__MATERIAL FOR THIS EXERCISE__.
^^^^
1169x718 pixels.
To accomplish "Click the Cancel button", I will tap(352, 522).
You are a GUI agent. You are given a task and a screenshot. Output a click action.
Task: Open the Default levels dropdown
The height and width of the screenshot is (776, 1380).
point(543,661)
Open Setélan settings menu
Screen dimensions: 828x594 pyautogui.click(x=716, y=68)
^^^^
__HOW TO COMPLETE THIS TASK__.
Repeat this material verbatim.

__EXERCISE OUTPUT__.
1169x718 pixels.
To accomplish "Click the Cancel button", I will tap(352, 522).
You are a GUI agent. You are given a task and a screenshot. Output a click action.
Task: Open the Default levels dropdown
The height and width of the screenshot is (776, 1380).
point(543,661)
Open Setélan settings menu
Screen dimensions: 828x594 pyautogui.click(x=716, y=68)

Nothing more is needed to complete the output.